## What you need to do
From the first entry to the last, transcribe everything exactly.

(Beginning of Given data)

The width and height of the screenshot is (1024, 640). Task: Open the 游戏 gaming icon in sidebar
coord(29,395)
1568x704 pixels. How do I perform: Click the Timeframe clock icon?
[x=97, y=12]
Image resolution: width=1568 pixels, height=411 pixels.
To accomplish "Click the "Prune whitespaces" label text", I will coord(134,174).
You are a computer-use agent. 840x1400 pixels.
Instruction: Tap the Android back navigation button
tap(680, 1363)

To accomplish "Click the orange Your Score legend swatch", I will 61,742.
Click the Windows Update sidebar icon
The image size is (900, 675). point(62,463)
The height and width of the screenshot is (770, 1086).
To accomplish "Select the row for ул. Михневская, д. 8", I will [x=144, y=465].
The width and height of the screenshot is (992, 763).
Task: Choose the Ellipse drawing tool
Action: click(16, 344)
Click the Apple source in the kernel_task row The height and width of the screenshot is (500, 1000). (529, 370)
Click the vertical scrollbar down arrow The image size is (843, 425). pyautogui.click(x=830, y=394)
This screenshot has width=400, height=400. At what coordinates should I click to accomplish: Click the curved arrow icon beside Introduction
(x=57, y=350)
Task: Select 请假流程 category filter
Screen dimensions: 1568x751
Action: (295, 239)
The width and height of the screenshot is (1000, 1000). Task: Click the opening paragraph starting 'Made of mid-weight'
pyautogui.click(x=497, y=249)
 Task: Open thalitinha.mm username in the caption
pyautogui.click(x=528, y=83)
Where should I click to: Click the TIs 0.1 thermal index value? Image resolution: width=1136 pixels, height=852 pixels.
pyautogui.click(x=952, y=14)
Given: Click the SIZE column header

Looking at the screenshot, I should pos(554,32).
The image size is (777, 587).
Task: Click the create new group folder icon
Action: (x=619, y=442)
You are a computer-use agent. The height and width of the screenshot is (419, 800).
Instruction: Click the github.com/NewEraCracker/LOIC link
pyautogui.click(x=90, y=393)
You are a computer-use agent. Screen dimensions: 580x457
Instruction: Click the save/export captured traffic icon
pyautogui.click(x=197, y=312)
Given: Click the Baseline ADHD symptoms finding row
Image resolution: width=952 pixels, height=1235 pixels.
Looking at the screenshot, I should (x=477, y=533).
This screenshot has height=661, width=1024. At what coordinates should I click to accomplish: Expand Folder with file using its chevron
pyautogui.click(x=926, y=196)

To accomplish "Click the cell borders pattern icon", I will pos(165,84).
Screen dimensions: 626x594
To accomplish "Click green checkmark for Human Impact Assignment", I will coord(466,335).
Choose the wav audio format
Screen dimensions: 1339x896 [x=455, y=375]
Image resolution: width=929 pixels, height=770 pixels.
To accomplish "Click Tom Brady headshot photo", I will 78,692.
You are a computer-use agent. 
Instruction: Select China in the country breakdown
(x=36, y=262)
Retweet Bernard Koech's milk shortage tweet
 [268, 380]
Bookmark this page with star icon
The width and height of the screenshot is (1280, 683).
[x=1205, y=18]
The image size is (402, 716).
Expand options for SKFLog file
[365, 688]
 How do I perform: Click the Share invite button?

(End of Given data)

## Answer section
The width and height of the screenshot is (1024, 640). Task: Open the 游戏 gaming icon in sidebar
coord(29,395)
1568x704 pixels. How do I perform: Click the Timeframe clock icon?
[x=97, y=12]
Image resolution: width=1568 pixels, height=411 pixels.
To accomplish "Click the "Prune whitespaces" label text", I will coord(134,174).
You are a computer-use agent. 840x1400 pixels.
Instruction: Tap the Android back navigation button
tap(680, 1363)

To accomplish "Click the orange Your Score legend swatch", I will 61,742.
Click the Windows Update sidebar icon
The image size is (900, 675). point(62,463)
The height and width of the screenshot is (770, 1086).
To accomplish "Select the row for ул. Михневская, д. 8", I will [x=144, y=465].
The width and height of the screenshot is (992, 763).
Task: Choose the Ellipse drawing tool
Action: click(16, 344)
Click the Apple source in the kernel_task row The height and width of the screenshot is (500, 1000). (529, 370)
Click the vertical scrollbar down arrow The image size is (843, 425). pyautogui.click(x=830, y=394)
This screenshot has width=400, height=400. At what coordinates should I click to accomplish: Click the curved arrow icon beside Introduction
(x=57, y=350)
Task: Select 请假流程 category filter
Screen dimensions: 1568x751
Action: (295, 239)
The width and height of the screenshot is (1000, 1000). Task: Click the opening paragraph starting 'Made of mid-weight'
pyautogui.click(x=497, y=249)
 Task: Open thalitinha.mm username in the caption
pyautogui.click(x=528, y=83)
Where should I click to: Click the TIs 0.1 thermal index value? Image resolution: width=1136 pixels, height=852 pixels.
pyautogui.click(x=952, y=14)
Given: Click the SIZE column header

Looking at the screenshot, I should pos(554,32).
The image size is (777, 587).
Task: Click the create new group folder icon
Action: (x=619, y=442)
You are a computer-use agent. The height and width of the screenshot is (419, 800).
Instruction: Click the github.com/NewEraCracker/LOIC link
pyautogui.click(x=90, y=393)
You are a computer-use agent. Screen dimensions: 580x457
Instruction: Click the save/export captured traffic icon
pyautogui.click(x=197, y=312)
Given: Click the Baseline ADHD symptoms finding row
Image resolution: width=952 pixels, height=1235 pixels.
Looking at the screenshot, I should (x=477, y=533).
This screenshot has height=661, width=1024. At what coordinates should I click to accomplish: Expand Folder with file using its chevron
pyautogui.click(x=926, y=196)

To accomplish "Click the cell borders pattern icon", I will pos(165,84).
Screen dimensions: 626x594
To accomplish "Click green checkmark for Human Impact Assignment", I will coord(466,335).
Choose the wav audio format
Screen dimensions: 1339x896 [x=455, y=375]
Image resolution: width=929 pixels, height=770 pixels.
To accomplish "Click Tom Brady headshot photo", I will 78,692.
You are a computer-use agent. 
Instruction: Select China in the country breakdown
(x=36, y=262)
Retweet Bernard Koech's milk shortage tweet
 [268, 380]
Bookmark this page with star icon
The width and height of the screenshot is (1280, 683).
[x=1205, y=18]
The image size is (402, 716).
Expand options for SKFLog file
[365, 688]
 How do I perform: Click the Share invite button?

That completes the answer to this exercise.